Note that a related problem actually affects string queries too. The code for case-insensitive string queries performs a comparison character-by-character, and so this will fail whenever lower casing the search term changes the string length. For example, findText( 'İstanbul'.toLowerCase() ) won't match İstanbul.
Proposed solution
Looking at this with @medelius , we noted it's not trivially easy to avoid this issue and still allow case insensitive search:
- An offset on the case-folded string can differ from the equivalent offset on the original string (which is what we actually need).
- We can't readily map back from the case-folded offset to the original offset.
- We can't test character-by-character for a case-insensitive match, because case folding can be sensitive to the context of surrounding characters (it's not a pure function on individual code units).
- It's hard to isolate substrings to test against a set (with .has) or a string (with Intl.Collator#compare), because we can't readily know how long that substring should be.
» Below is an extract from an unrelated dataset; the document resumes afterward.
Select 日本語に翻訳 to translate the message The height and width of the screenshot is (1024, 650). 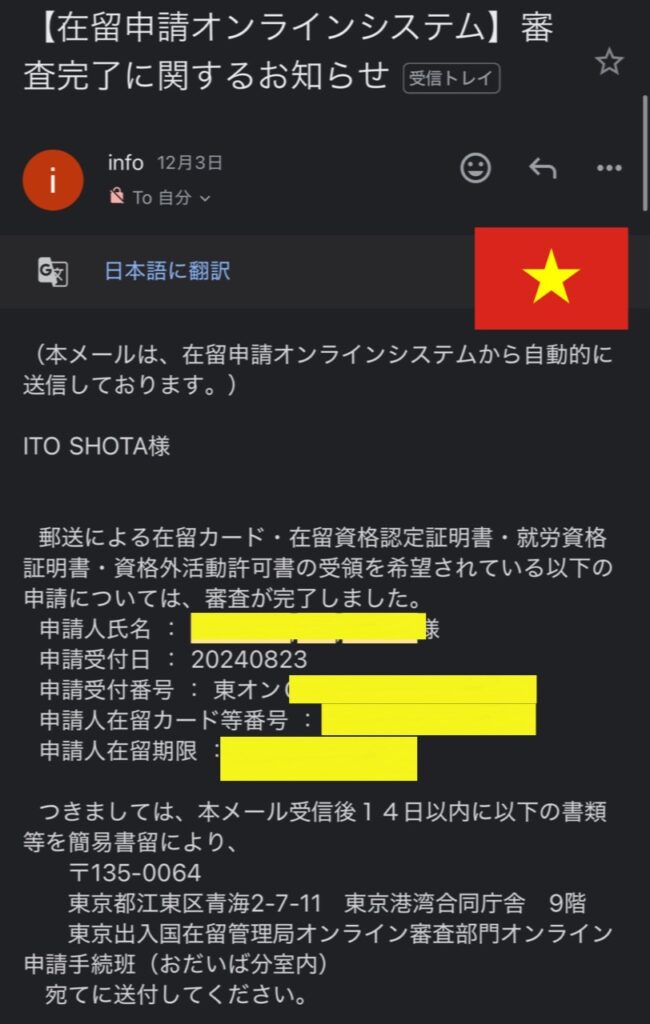tap(167, 271)
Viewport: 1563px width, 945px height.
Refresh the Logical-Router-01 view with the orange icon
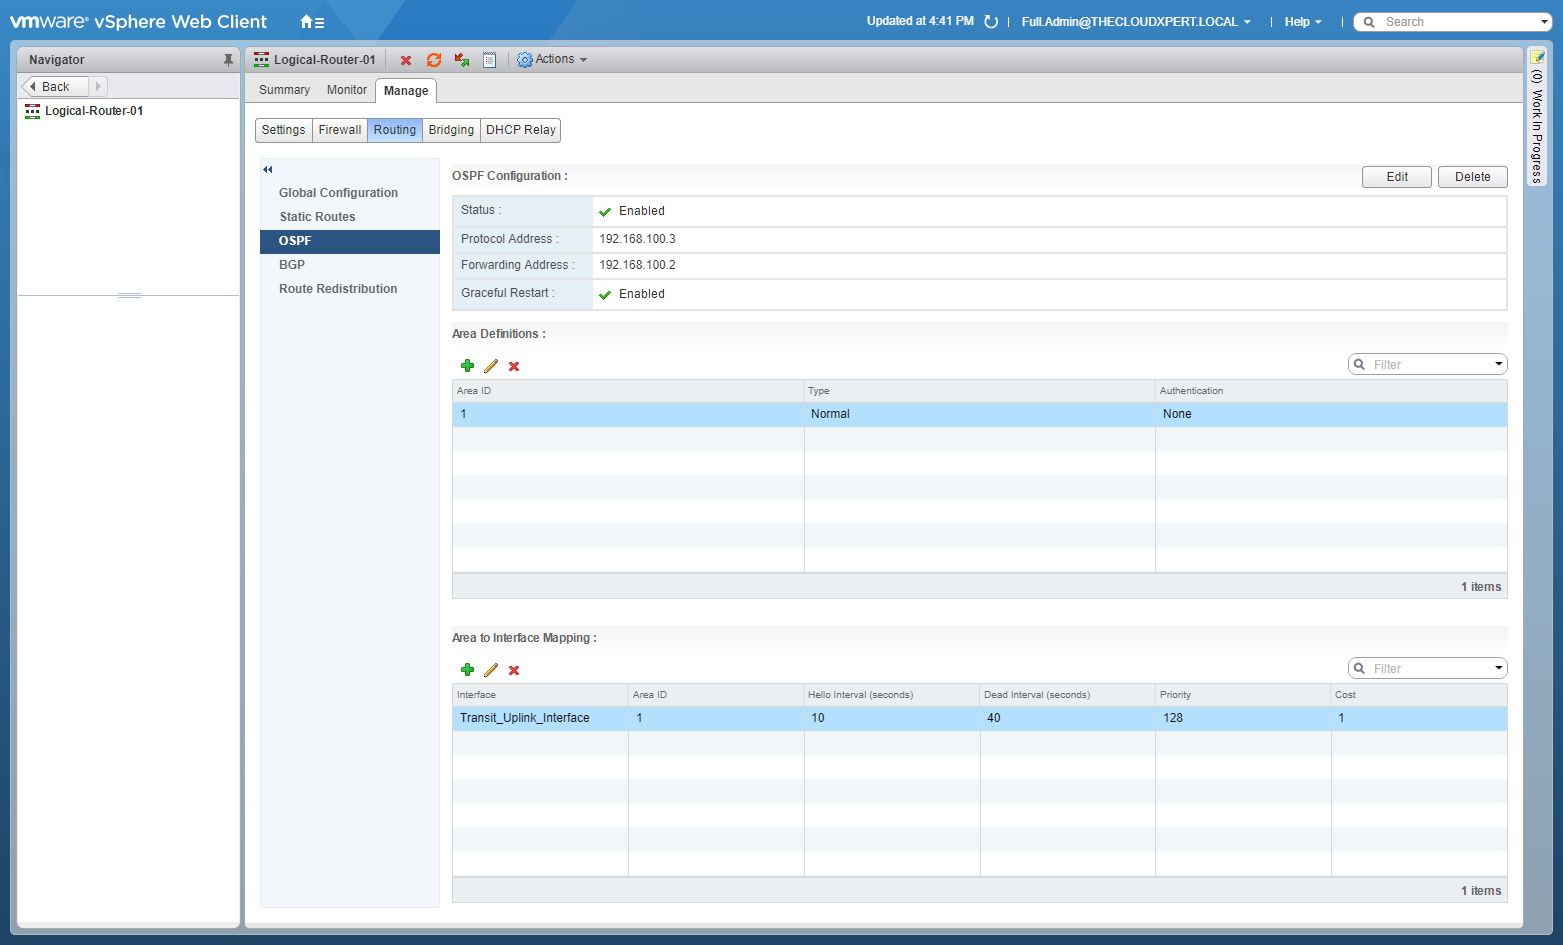click(433, 60)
We did find a way to build a correct offset map:
function mapRange( s, range ) {
const map = new Map();
for ( let i = 0; i < s.length; i++ ) {
const substr = s.slice( 0, i );
const j = substr.toLowerCase().length;
// Write the entry for this offset. If there's a prior entry, overwrite it
map.set( j, i );
}
return { start: map.get( range.start ), end: map.get( range.end ) };
}Naively coded, it involves calling toLowerCase n times for a string of length n. That might be acceptable performance because paragraphs shouldn't be enormous. Or we could make this more efficient, e.g. choosing not to calculate mappings for offsets we're sure we don't need.
A real implementation should likely use .toLocaleLowerCase( this.lang ). But note you would still encounter cross-language case folding, e.g. when the string 'İstanbul' appears on a wiki whose article language is English.